Given a non-empty word $w \in L$, $w$ can be written as $\alpha_1 \alpha_2 \dots ... \alpha_k$ where (i) each $\alpha_i$ is a non-empty contractible string that starts and ends with the same symbol, and (ii) the first symbol of $\alpha_{i+1}$ differs from the last symbol of $\alpha_i$.

Each $\alpha_i$ starting with some symbol $x$ can be written, in turn, as $x \beta_1 x \beta_2 \dots \beta_h x$, where $h \ge 1$, all $x$ are exactly the characters removed in a single contraction step, and all $\beta_i$ are (possibly empty) substrings that are contracted before contracting $x$. It follows that each non-empty $\beta_i$ must start and end with the unique symbol in $\{a,b\} \setminus \{x\}$.
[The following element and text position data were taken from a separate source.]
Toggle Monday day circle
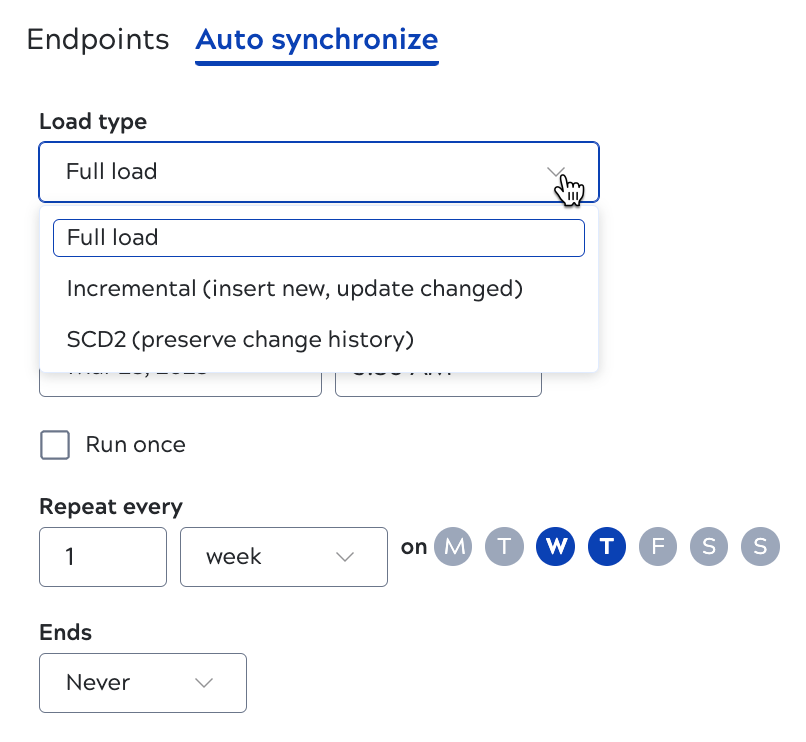This screenshot has height=742, width=806. tap(454, 547)
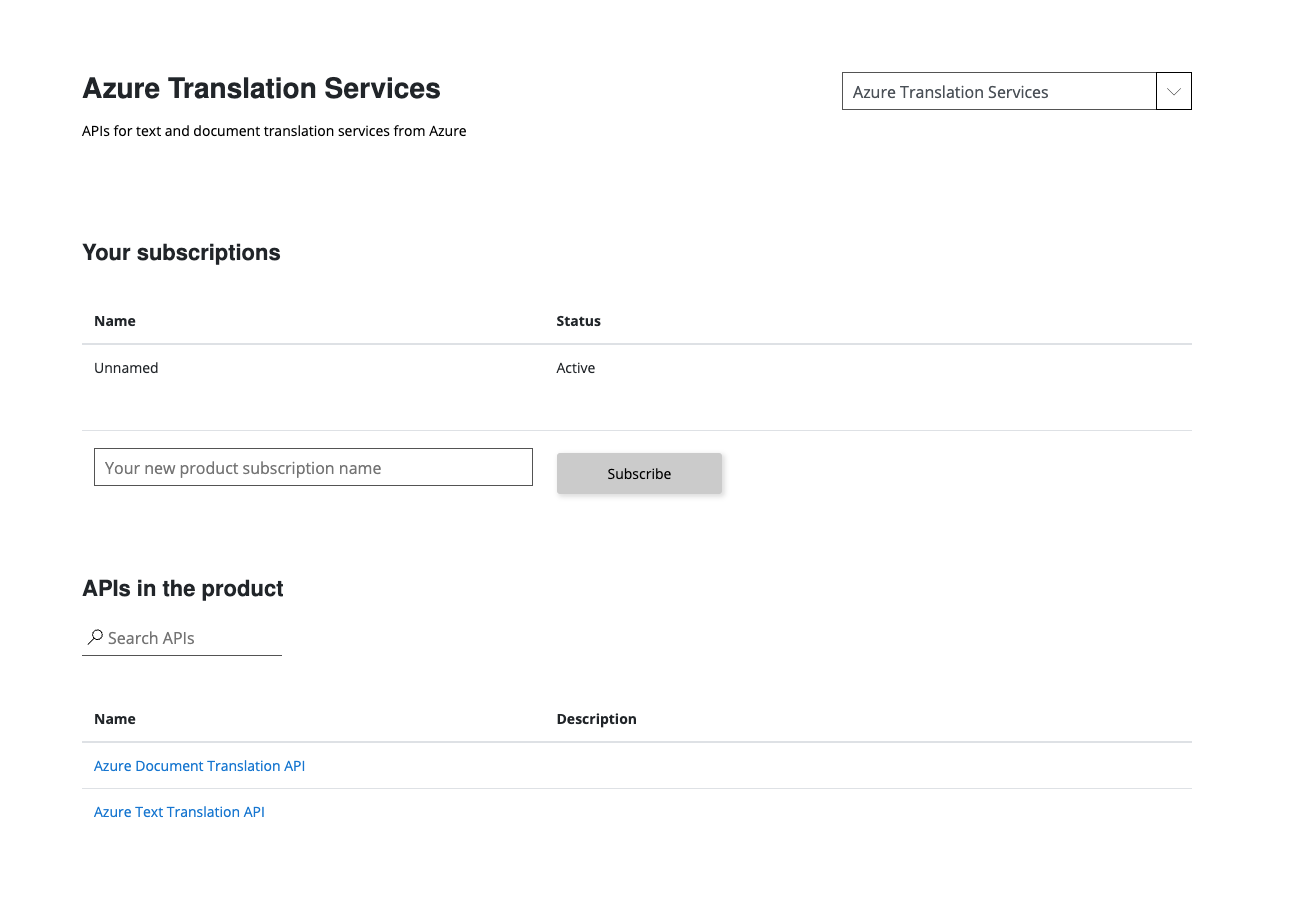Screen dimensions: 1291x903
Task: Click into the Search APIs field
Action: click(x=190, y=638)
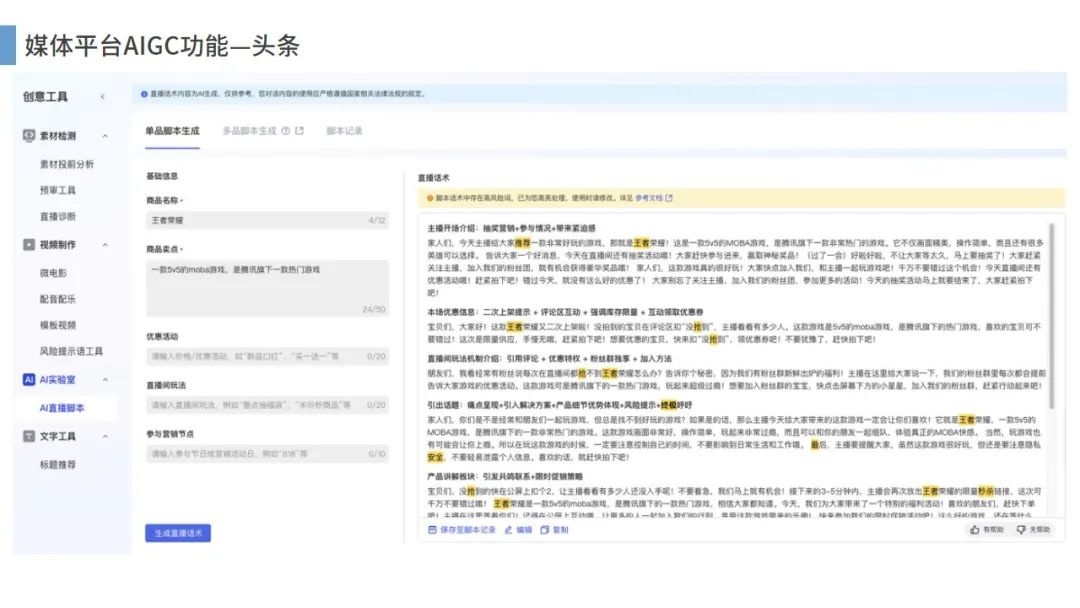
Task: Click the external link icon after 参考文档
Action: (667, 197)
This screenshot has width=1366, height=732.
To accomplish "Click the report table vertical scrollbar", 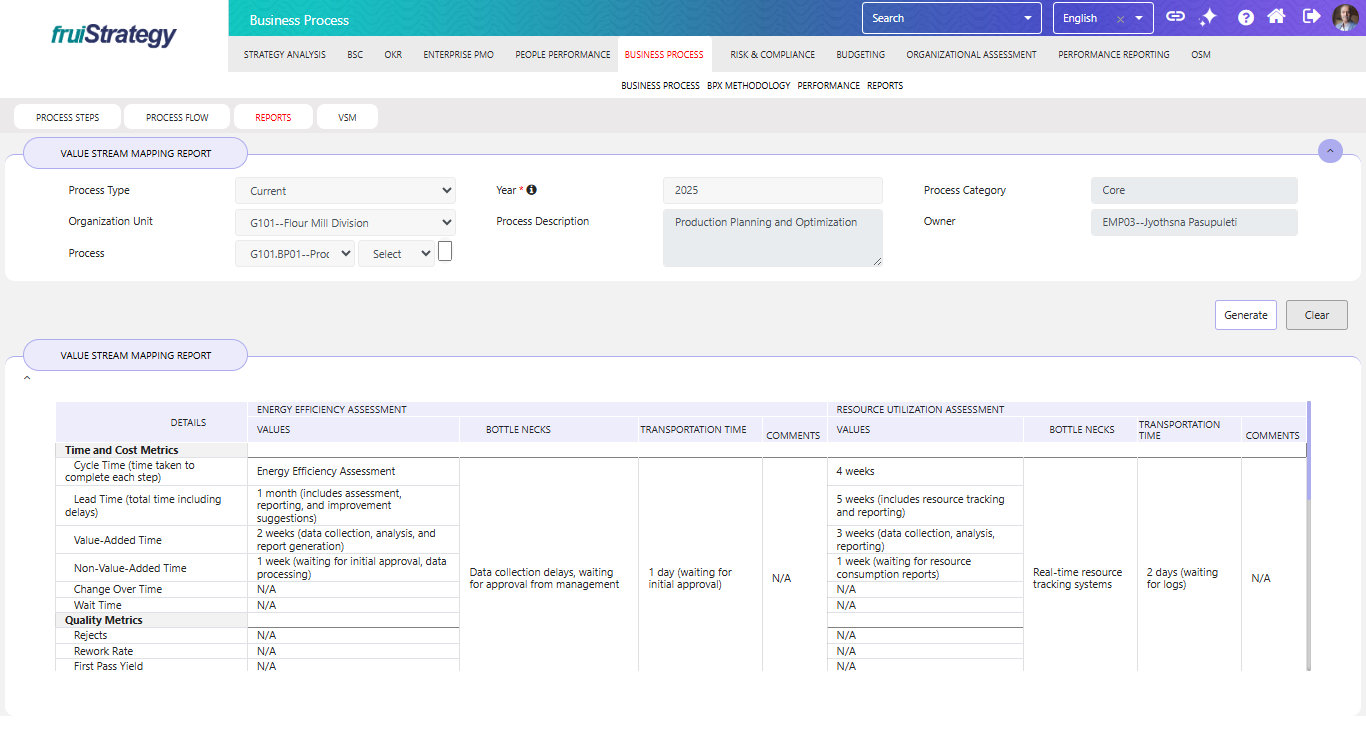I will 1308,450.
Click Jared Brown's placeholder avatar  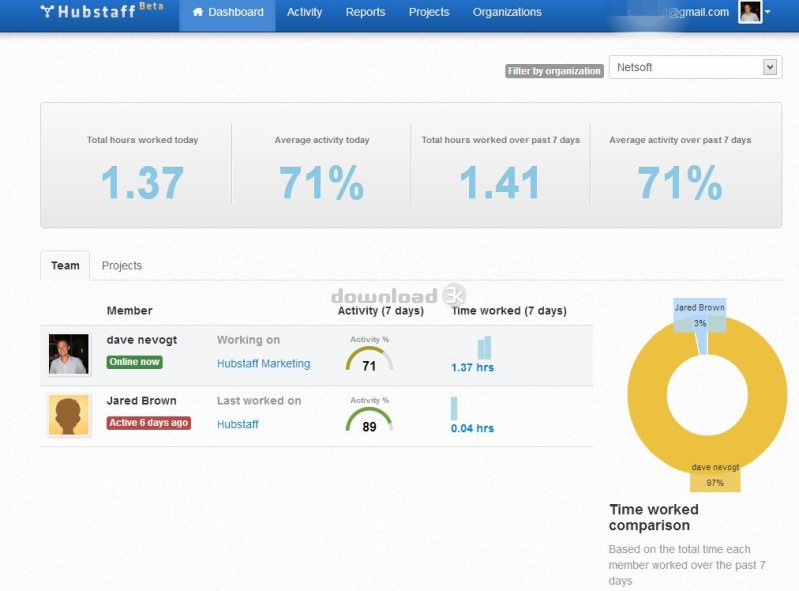coord(69,415)
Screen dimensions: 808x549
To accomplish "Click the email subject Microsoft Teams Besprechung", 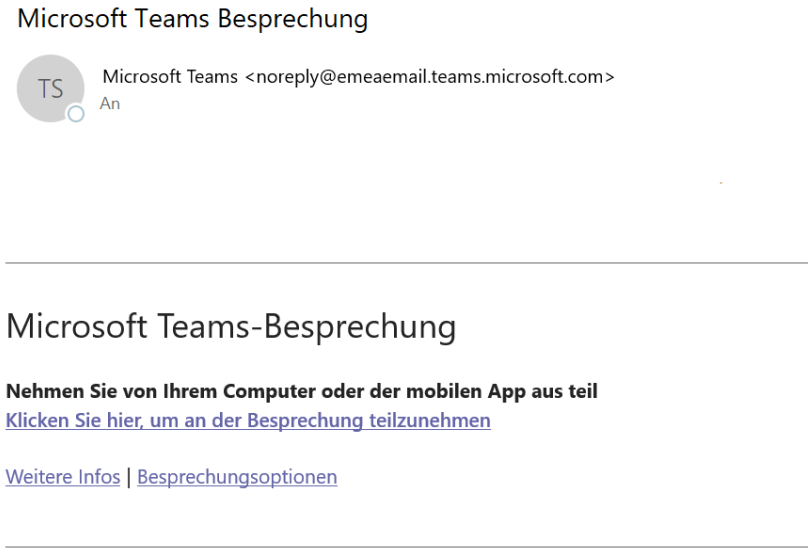I will tap(192, 19).
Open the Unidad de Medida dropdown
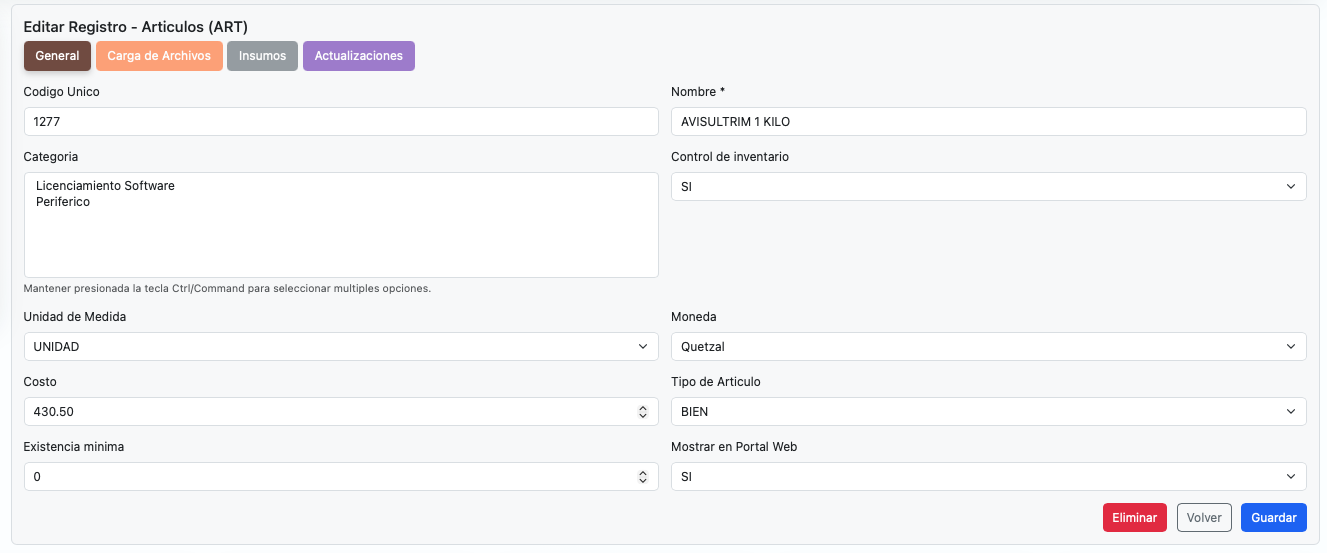1327x553 pixels. pyautogui.click(x=340, y=347)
Consider hen the following context-free grammar $G$, in which $A$ (resp $B$): generates a contractible string starting and ending with $a$ (resp. $b$):$$ S \to \varepsilon \mid S' \mid S''\\ S' \to A \mid AB \mid ABS' \\ S'' \to B \mid BA \mid BAS'' \\ A \to aa \mid aBa \mid aA \mid aBA \\ B \to bb \mid bAb \mid bB \mid bAB $$

The above oservations imply that $L(G) \supseteq L$, while a parse tree for $w$ (according to $G$) provides a sequence of contraction for $w$, showing that $L(G) \subseteq L$.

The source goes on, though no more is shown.